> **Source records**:
↓↓↓

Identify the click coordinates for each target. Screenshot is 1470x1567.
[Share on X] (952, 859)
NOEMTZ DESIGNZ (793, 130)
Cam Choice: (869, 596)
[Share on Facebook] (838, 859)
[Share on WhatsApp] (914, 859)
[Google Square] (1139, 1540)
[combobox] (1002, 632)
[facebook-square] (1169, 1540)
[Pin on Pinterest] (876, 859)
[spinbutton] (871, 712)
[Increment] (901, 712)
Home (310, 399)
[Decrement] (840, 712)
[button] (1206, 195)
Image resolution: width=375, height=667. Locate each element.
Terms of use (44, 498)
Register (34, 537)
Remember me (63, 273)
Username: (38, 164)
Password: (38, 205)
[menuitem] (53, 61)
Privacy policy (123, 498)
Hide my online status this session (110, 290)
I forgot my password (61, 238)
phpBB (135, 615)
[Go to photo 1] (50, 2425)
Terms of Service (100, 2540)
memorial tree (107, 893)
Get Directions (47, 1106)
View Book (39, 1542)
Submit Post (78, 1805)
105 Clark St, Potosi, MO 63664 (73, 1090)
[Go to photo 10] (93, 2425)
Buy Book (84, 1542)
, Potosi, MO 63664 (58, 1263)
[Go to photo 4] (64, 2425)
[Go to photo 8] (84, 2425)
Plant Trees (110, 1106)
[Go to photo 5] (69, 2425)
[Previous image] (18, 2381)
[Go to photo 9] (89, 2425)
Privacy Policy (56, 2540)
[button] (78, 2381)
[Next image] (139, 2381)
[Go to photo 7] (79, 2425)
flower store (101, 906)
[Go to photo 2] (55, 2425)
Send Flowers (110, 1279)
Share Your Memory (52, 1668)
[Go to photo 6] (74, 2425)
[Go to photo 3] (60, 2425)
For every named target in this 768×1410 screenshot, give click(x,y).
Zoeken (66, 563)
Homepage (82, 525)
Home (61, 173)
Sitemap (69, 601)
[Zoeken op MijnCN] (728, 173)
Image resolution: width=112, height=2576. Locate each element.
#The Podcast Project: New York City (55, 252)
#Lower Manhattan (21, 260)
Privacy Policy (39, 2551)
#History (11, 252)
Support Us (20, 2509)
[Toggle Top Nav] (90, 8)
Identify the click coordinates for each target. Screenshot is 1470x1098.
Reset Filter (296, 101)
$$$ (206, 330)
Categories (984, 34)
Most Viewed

↑↑↑

What you return should be the records above, repeated exactly.

Identify the click coordinates for each target. Screenshot is 1470x1567.
[Share on X] (952, 859)
NOEMTZ DESIGNZ (793, 130)
Cam Choice: (869, 596)
[Share on Facebook] (838, 859)
[Share on WhatsApp] (914, 859)
[Google Square] (1139, 1540)
[combobox] (1002, 632)
[facebook-square] (1169, 1540)
[Pin on Pinterest] (876, 859)
[spinbutton] (871, 712)
[Increment] (901, 712)
Home (310, 399)
[Decrement] (840, 712)
[button] (1206, 195)
Image resolution: width=375, height=667. Locate each element.
Terms of use (44, 498)
Register (34, 537)
Remember me (63, 273)
Username: (38, 164)
Password: (38, 205)
[menuitem] (53, 61)
Privacy policy (123, 498)
Hide my online status this session (110, 290)
I forgot my password (61, 238)
phpBB (135, 615)
[Go to photo 1] (50, 2425)
Terms of Service (100, 2540)
memorial tree (107, 893)
Get Directions (47, 1106)
View Book (39, 1542)
Submit Post (78, 1805)
105 Clark St, Potosi, MO 63664 (73, 1090)
[Go to photo 10] (93, 2425)
Buy Book (84, 1542)
, Potosi, MO 63664 (58, 1263)
[Go to photo 4] (64, 2425)
[Go to photo 8] (84, 2425)
Plant Trees (110, 1106)
[Go to photo 5] (69, 2425)
[Previous image] (18, 2381)
[Go to photo 9] (89, 2425)
Privacy Policy (56, 2540)
[button] (78, 2381)
[Next image] (139, 2381)
[Go to photo 7] (79, 2425)
flower store (101, 906)
[Go to photo 2] (55, 2425)
Send Flowers (110, 1279)
Share Your Memory (52, 1668)
[Go to photo 6] (74, 2425)
[Go to photo 3] (60, 2425)
For every named target in this 768×1410 screenshot, give click(x,y).
Zoeken (66, 563)
Homepage (82, 525)
Home (61, 173)
Sitemap (69, 601)
[Zoeken op MijnCN] (728, 173)
Image resolution: width=112, height=2576. Locate each element.
#The Podcast Project: New York City (55, 252)
#Lower Manhattan (21, 260)
Privacy Policy (39, 2551)
#History (11, 252)
Support Us (20, 2509)
[Toggle Top Nav] (90, 8)
Identify the click coordinates for each target. Screenshot is 1470x1098.
Reset Filter (296, 101)
$$$ (206, 330)
Categories (984, 34)
Most Viewed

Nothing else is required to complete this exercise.